--- Given entries ---

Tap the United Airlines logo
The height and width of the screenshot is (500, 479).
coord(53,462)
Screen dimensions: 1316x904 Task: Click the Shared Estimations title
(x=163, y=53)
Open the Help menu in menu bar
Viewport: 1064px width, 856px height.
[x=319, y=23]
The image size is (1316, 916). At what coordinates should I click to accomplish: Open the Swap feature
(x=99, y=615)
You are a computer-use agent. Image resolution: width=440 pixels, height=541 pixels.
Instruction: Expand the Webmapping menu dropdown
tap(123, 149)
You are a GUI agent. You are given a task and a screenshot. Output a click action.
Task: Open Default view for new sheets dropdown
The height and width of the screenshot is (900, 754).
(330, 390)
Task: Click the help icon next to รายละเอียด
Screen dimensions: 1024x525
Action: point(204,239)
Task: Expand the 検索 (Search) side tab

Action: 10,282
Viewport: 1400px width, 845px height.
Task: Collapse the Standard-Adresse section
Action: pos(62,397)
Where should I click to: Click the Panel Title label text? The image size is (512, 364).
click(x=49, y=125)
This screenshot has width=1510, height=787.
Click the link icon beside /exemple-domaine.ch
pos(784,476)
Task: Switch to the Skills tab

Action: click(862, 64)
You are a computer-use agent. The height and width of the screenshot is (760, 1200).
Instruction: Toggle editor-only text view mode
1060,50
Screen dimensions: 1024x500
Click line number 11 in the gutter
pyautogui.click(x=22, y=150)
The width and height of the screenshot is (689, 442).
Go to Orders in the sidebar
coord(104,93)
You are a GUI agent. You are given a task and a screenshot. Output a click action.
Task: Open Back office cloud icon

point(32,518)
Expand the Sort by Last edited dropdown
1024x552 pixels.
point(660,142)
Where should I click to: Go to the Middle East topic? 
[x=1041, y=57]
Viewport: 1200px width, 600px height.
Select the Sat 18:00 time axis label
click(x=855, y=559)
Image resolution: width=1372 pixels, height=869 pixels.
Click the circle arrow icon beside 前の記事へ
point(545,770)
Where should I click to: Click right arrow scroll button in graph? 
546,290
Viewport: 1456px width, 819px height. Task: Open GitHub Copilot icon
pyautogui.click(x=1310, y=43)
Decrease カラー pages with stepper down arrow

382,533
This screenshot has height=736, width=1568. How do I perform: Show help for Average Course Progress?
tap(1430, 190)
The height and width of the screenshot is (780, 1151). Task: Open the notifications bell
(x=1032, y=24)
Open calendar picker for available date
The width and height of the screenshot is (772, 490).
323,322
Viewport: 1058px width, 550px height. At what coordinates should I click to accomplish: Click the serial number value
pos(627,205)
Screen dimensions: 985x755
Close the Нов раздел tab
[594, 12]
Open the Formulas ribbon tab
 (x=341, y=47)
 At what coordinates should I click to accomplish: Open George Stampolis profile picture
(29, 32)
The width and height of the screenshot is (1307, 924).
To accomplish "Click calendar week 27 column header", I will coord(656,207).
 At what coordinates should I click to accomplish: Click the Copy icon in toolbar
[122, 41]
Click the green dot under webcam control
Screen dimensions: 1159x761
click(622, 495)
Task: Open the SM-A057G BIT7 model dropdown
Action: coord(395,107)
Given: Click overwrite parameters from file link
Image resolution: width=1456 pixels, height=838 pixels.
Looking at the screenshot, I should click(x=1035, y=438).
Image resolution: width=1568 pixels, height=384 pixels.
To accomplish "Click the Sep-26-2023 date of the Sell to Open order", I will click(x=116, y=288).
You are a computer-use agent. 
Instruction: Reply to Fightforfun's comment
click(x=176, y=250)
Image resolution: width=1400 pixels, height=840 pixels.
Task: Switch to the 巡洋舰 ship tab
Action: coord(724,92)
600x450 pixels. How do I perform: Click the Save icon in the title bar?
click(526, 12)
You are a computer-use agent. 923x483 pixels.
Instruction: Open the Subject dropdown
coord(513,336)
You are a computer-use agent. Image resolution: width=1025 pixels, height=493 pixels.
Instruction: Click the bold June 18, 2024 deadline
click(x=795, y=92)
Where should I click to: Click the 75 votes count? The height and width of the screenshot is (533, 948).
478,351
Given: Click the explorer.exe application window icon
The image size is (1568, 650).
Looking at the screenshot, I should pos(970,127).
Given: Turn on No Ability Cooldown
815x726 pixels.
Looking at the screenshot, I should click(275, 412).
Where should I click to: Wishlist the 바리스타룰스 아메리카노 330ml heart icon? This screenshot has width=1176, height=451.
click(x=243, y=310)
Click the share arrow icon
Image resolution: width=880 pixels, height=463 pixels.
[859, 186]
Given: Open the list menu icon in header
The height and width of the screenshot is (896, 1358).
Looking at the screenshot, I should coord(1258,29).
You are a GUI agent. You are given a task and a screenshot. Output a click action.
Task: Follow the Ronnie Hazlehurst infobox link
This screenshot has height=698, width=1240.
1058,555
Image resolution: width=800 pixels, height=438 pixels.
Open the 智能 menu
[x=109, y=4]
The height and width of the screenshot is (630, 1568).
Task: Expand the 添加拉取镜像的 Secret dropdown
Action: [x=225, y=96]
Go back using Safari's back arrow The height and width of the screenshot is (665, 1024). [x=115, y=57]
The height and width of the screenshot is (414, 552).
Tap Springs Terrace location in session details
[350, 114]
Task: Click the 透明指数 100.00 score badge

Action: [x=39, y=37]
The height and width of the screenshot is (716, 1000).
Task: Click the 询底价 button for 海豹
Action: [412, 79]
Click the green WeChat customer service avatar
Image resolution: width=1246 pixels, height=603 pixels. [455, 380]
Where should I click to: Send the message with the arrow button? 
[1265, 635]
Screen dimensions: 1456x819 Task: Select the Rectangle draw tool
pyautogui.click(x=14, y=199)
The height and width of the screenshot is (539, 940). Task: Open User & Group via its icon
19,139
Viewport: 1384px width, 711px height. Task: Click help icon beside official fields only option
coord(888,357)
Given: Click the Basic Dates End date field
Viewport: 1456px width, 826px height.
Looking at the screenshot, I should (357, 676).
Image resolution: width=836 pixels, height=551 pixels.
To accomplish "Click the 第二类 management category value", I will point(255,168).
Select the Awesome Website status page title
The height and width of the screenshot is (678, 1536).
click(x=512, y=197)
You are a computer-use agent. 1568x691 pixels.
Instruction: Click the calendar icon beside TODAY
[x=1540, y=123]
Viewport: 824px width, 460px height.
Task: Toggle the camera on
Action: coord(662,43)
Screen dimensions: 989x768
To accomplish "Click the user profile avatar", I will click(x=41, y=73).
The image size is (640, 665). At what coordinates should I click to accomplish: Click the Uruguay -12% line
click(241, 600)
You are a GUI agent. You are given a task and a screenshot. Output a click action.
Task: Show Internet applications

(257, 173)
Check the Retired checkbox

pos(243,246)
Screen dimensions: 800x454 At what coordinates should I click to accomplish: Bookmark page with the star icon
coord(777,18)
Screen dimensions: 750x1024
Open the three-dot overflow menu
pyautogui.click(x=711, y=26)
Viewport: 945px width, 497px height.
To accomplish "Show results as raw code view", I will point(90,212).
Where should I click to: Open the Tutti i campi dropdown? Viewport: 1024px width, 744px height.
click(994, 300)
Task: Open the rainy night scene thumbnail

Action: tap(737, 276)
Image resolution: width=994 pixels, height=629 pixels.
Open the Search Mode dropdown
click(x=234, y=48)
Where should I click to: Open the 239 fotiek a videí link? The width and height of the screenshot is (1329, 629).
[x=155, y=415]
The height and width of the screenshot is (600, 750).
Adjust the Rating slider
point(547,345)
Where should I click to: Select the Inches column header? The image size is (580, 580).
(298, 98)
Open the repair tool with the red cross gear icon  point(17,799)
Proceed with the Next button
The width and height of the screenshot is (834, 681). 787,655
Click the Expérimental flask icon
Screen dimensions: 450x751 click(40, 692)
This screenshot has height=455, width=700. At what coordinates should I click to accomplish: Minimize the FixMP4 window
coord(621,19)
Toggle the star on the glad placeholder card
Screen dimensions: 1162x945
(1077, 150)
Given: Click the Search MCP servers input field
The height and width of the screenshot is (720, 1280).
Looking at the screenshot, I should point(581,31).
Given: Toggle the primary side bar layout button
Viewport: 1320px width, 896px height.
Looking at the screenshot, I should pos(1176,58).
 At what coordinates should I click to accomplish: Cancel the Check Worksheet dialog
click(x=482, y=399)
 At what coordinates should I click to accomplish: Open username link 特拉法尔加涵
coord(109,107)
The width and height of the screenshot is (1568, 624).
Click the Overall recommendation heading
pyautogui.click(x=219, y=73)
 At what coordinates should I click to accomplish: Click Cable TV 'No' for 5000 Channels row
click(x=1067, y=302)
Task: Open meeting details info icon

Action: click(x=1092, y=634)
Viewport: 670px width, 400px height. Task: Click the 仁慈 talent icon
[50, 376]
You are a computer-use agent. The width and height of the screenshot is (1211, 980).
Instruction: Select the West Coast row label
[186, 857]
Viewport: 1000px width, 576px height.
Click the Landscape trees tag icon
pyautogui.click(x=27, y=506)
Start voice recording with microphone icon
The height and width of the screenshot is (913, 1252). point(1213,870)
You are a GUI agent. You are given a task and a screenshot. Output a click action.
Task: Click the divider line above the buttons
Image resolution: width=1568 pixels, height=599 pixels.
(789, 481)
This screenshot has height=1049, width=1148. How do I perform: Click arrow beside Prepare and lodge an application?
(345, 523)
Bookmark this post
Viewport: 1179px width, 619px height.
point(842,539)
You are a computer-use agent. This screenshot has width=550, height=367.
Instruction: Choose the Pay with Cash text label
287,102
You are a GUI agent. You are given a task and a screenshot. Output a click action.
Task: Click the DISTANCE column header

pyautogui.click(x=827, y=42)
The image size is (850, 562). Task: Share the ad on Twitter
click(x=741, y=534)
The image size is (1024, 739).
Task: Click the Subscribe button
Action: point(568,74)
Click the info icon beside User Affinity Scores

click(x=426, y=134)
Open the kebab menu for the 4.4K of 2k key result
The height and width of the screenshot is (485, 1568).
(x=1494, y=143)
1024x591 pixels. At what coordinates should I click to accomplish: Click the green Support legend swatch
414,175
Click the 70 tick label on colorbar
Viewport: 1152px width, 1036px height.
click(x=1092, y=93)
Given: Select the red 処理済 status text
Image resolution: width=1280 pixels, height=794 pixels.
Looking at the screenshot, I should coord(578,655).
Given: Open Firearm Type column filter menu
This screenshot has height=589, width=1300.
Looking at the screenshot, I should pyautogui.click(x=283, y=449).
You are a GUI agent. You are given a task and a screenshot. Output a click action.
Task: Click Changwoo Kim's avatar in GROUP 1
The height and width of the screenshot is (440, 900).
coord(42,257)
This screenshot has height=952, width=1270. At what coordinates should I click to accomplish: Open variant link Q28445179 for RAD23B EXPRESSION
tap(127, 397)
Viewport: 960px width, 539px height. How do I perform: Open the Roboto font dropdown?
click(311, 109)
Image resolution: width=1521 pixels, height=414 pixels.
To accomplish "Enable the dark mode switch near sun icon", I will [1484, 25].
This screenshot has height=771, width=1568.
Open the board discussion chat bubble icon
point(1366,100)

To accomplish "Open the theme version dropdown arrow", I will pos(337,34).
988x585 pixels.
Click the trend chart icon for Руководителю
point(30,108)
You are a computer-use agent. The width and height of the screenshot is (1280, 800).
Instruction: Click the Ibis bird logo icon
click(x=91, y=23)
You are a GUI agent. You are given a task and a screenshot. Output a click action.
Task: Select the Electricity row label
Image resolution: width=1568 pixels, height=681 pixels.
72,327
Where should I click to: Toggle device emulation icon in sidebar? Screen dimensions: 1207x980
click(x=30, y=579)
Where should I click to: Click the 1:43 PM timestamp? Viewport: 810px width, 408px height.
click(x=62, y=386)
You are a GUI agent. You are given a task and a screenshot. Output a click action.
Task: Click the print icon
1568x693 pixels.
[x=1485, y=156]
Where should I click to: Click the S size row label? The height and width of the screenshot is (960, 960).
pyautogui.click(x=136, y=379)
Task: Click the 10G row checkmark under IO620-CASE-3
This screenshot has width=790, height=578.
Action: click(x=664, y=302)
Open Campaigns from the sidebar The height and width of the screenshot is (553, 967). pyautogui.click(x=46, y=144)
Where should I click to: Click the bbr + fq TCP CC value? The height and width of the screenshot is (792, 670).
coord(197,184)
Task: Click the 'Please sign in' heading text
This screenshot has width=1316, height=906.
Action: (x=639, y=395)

--- What this task involves ---
Take from the entries every line that has the string "will".

--- Finished exercise ---
To accomplish "Click calendar week 27 column header", I will coord(656,207).
To accomplish "Click the Sep-26-2023 date of the Sell to Open order", I will click(x=116, y=288).
To accomplish "Click the 第二类 management category value", I will point(255,168).
To accomplish "Click the user profile avatar", I will click(x=41, y=73).
To accomplish "Show results as raw code view", I will point(90,212).
To accomplish "Enable the dark mode switch near sun icon", I will [1484, 25].
To accomplish "Open the theme version dropdown arrow", I will pos(337,34).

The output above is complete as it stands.